The method typically comprises administering a pharmaceutical
composition comprising an effective pathogen inactivating amount of
(i) a copolymer of maleic acid and styrenesulfonic acid, or a salt
thereof, or (ii) polyvinyl phthalate sulphate, or a salt thereof,
wherein the polyvinyl phthalate sulphate can be a mixed ester
comprising phthalate and sulphate functional groups on a polyvinyl
backbone; to thereby inactivate the pathogens. The pharmaceutical
composition preferably further comprises a pharmaceutically
acceptable carrier or a diluent as described hereinabove, with the
effective pathogen inactivating amount of the active ingredient
compound being from about 0.5 mg to 5 g per dose, and preferably
from about 250 mg to 2.5 g per dose. In the method, the
pharmaceutical composition can be administered as needed, and is
preferably administered from one to three times a day.
[0037] A second method of the invention is directed to preventing a
transmission of, or infection by, sexually transmitted diseases
(STDs) in an individual in need thereof.

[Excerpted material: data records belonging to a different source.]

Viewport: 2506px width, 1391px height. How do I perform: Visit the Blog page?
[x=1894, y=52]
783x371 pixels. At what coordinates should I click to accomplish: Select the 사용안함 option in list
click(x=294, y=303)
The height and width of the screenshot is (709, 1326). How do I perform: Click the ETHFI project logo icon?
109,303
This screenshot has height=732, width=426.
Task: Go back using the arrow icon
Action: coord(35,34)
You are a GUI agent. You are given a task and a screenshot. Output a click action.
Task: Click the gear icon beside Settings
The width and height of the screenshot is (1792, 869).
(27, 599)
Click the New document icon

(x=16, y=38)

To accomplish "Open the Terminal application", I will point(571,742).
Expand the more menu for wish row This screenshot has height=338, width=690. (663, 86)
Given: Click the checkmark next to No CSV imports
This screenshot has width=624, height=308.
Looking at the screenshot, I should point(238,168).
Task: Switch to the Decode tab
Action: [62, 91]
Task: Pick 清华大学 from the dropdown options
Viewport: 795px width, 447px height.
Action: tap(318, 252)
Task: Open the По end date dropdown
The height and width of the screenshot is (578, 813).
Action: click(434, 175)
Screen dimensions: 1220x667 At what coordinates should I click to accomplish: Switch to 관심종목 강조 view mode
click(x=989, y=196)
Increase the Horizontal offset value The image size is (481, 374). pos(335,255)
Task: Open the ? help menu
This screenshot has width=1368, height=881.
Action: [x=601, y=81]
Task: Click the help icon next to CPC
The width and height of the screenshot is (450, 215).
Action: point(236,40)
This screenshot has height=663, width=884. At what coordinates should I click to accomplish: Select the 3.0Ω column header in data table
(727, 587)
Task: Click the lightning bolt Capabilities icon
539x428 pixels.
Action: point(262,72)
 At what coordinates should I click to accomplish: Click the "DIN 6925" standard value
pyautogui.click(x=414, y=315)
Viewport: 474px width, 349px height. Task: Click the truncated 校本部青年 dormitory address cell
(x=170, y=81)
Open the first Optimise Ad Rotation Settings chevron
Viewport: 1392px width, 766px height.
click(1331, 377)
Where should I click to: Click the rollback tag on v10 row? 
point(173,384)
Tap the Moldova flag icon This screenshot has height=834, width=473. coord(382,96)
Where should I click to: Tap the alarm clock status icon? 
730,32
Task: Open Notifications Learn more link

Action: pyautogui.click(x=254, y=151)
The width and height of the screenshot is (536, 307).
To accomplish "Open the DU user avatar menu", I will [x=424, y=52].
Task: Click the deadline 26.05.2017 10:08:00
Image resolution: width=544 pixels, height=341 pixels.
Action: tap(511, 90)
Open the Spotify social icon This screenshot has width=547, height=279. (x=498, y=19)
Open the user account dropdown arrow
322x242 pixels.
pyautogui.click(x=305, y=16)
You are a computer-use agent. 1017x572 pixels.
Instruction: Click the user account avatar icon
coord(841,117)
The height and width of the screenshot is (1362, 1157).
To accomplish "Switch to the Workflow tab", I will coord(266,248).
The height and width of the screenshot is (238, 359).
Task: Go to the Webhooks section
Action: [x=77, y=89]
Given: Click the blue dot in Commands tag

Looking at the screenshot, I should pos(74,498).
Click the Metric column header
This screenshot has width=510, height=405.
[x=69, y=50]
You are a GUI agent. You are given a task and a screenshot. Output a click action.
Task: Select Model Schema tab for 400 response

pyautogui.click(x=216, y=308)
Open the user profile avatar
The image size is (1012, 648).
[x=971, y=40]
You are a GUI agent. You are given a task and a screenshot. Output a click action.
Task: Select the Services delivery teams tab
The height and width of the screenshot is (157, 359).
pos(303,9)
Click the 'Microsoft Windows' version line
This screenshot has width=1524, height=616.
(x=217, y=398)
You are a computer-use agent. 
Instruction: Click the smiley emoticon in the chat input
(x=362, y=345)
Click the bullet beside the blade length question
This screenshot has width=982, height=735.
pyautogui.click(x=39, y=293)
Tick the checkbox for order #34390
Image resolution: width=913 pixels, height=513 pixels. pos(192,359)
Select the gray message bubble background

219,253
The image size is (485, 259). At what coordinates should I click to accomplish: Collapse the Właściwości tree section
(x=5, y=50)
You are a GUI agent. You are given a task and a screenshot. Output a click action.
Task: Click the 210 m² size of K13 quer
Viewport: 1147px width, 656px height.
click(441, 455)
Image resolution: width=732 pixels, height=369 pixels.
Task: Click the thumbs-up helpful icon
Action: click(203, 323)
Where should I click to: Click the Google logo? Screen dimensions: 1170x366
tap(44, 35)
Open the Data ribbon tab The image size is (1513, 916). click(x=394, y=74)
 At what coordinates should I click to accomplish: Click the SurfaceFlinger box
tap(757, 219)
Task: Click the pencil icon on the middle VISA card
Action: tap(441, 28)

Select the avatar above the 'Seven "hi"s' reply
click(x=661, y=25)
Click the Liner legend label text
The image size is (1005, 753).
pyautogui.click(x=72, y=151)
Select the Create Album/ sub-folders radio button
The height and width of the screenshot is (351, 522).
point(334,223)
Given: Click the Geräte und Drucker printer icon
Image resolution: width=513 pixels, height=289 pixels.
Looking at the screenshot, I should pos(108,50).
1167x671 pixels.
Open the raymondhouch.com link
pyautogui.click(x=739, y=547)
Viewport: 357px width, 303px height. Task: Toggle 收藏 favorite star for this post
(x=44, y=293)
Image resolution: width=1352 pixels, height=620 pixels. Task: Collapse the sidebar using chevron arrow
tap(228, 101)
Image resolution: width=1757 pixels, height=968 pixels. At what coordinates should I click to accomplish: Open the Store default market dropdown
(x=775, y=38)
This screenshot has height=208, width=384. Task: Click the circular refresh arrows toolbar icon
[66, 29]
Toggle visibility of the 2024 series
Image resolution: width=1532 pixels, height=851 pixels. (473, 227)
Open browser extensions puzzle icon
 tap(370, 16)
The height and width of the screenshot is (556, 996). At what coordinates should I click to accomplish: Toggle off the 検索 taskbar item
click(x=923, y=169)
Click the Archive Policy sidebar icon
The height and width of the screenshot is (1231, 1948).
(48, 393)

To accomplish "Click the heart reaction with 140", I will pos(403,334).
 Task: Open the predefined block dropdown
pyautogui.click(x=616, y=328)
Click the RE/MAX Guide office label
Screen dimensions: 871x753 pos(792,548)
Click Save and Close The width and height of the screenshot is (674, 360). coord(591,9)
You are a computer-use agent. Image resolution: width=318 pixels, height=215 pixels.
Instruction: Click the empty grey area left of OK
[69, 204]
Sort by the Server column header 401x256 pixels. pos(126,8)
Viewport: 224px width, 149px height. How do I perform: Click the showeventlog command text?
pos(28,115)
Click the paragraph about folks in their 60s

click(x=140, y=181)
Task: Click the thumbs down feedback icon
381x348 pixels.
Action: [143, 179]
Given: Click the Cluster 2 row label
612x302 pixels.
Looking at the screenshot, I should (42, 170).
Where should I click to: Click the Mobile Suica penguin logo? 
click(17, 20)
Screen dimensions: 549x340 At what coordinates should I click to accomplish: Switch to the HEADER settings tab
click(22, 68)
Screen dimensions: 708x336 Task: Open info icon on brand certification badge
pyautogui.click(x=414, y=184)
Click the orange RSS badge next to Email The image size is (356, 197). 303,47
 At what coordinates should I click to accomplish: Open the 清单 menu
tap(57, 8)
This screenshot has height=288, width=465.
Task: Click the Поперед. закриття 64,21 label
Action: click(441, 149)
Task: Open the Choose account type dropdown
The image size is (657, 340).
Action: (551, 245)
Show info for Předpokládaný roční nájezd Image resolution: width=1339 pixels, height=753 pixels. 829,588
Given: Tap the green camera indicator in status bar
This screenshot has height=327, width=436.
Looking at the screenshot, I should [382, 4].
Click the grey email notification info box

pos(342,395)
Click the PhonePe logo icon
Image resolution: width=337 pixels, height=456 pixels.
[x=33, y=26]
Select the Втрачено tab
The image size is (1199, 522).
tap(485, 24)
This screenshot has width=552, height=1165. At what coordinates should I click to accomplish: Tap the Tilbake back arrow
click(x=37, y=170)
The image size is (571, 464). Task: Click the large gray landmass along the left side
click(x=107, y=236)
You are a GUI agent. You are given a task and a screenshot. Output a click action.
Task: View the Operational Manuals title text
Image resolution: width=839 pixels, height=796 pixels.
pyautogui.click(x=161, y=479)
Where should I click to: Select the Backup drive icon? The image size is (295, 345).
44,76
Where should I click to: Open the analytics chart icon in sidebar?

This method comprises
administering an active ingredient compound or pharmaceutical
composition of the present invention to a portion(s) or part(s) of
the body of an individual that will be, or that have recently been,
engaged in a sexual activity or a sexual contact, wherein the
administration preferably occurs prior to said sexual activity or
contact, or if necessary or otherwise required, immediately or
closely after such sexual activity or contact (e.g., within 1-30
minutes after such sexual activity or contact, or within several
minutes up to 1-8 hrs after such sexual activity or sexual
contact). In the instance where a pharmaceutical composition of the
invention is administered, the pharmaceutical composition comprises
an effective amount of (i) a copolymer of maleic acid and
styrenesulfonic acid, or a salt thereof, or (ii) polyvinyl
phthalate sulphate, or a salt thereof, wherein the polyvinyl
phthalate sulphate can be a mixed ester comprising phthalate and
sulphate functional groups on a polyvinyl backbone; to thereby
prevent the transmission of, or infection by, STDs as a result of
said sexual activity or sexual contact. The effective amount of the
active ingredient compound (i.e., the polymer, copolymer, or salt
thereof) in the pharmaceutical composition is about 0.5 mg to 5 g
per dose, and preferably about 250 mg to 2.5 g per dose.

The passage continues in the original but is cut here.